The MPI was significantly raised in the patient group (0.54 + 0.26 vs. 0.35 + 0.07, p < 0.001), suggesting overall diminished right ventricular performance in patients.

3.7. Relationship between diastolic dysfunction and clinical features

The indices of ventricular diastolic dysfunction for both ventricles IVRT/RR (%) did not correlate to age, duration of disease, skin score, hematocrit-corrected DLCO, or forced vital capacity in the patient group. However, there was significant negative correlation between tricuspid E/A velocity and age [r = (−0.0393), p = 0.043]. RV free wall thickness positively correlated with age (r = 0.444, p = 0.014), duration of disease (r = 0.668, p < 0.001), and negatively correlated with PAT (r = −0.381, p = 0.038) and tricuspid E/A (r = −0.573, p = 0.002).

RV Tei index shows significant correlation only with Hct-corrected DLCO (r = −0.403, p = 0.027) and LV-Tei (r = 0.457, p = 0.011). The diastolic parameter of the two ventricles measured by TDI-derived IVRT/RR (%) also showed good correlation among themselves (r = 0.667, p < 0.001).

4. Discussion

In the present study, we were able to demonstrate that in patients with SSc, diastolic function of both ventricles were significantly deranged.
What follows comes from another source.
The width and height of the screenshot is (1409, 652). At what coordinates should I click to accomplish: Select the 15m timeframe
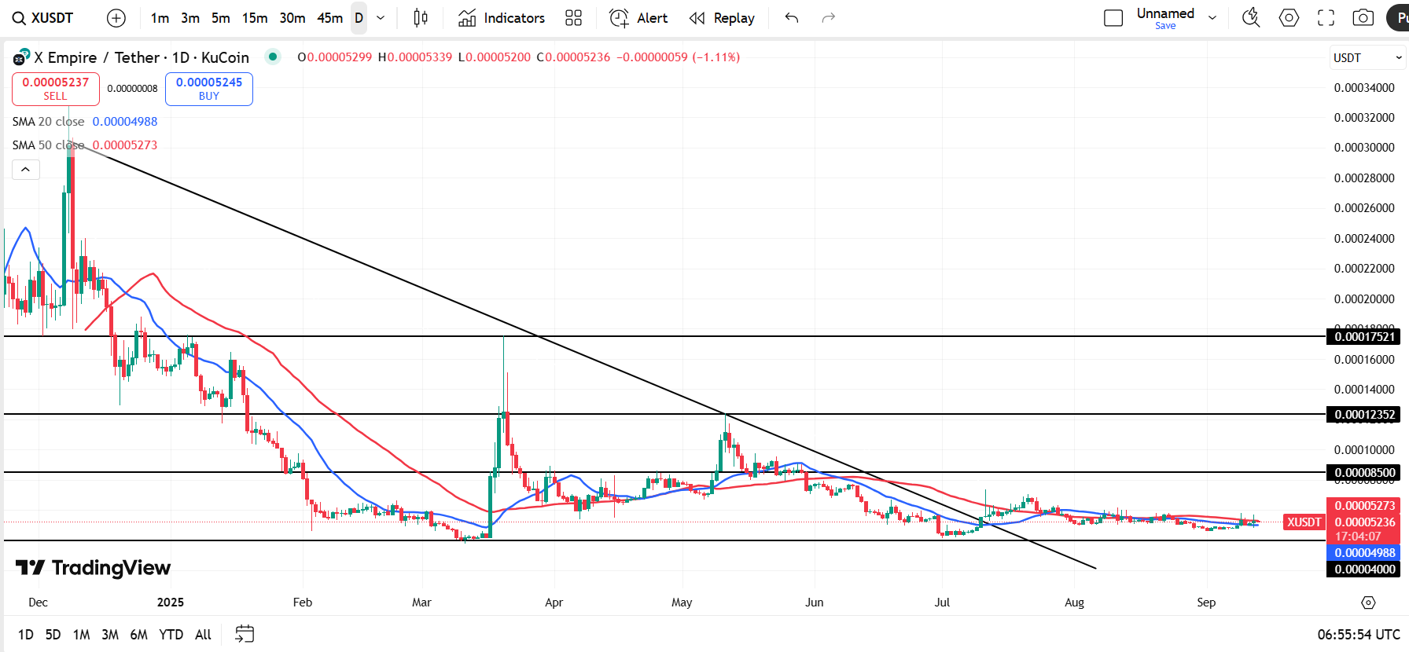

The RV dysfunction here is clearly evidenced by prolonged global and regional IVRT as well as significantly reduced tricuspid E/A velocity derived from 2-D Doppler; however, significantly reduced tricuspid DT and mean E/A, which is >1, suggest that there is grade II diastolic dysfunction as defined by the Canadian consensus recommendations. The advanced dysfunction is also supported by markers of early systolic dysfunction of RV, which is usually affected late in natural course of SSc.

Two factors are known to cause changes in diastolic function of RV: age and increased heart rate that is usual in SSc due to sympathetic activation. We have matched our cases with controls with respect to age, and all the time intervals were corrected for change in heart rate. Similarly, RV diastolic dysfunction was not correlated with skin score, duration of disease, or any of the PFT markers of abnormal lung function. The only marker significantly affected with hematocrit-corrected DLCO was RV-MPI, a marker of global function of RV (r = −0.403, p = 0.027).

Since the prognosis for patients with SSc correlates well with the presence of pulmonary hypertension,2 and pulmonary hypertension is present in great majority of SSc patients (51.6% in one series involving 31 patients13), measurement of pulmonary arterial pressure seems to be of great value. In our study, there were only 5 cases in which pulmonary hypertension could be predicted by taking TR jet velocity into account. What was interesting is that even when we excluded those 5 cases from our analysis, there were significant differences between cases and control group in the above-mentioned parameters of RV diastolic function, suggesting either pulmonary hypertension is not the only factor responsible for diastolic dysfunction or the methodology applied to detect it is not sensitive enough. With literature search, both of these seem true. It is well known that Doppler echocardiography may underestimate pulmonary artery pressure when obtained from tricuspid regurgitation peak velocity.14, 15, 16 Similarly, apart from pulmonary hypertension, myocardial fibrosis and ischemia, which are the hallmarks of disease, can significantly affect myocardial function in these patients. It has been shown in studies that intermittent coronary vasospasm is prevalent in SSc.17 The pattern of diastolic dysfunction seen in patients can thus be related to myocardial fibrosis and/or ischemia, both of which are known to affect ventricular relaxation and filling. This mechanism of dysfunction is also supported by finding of left ventricular diastolic dysfunction in the present study in the absence of hypertension.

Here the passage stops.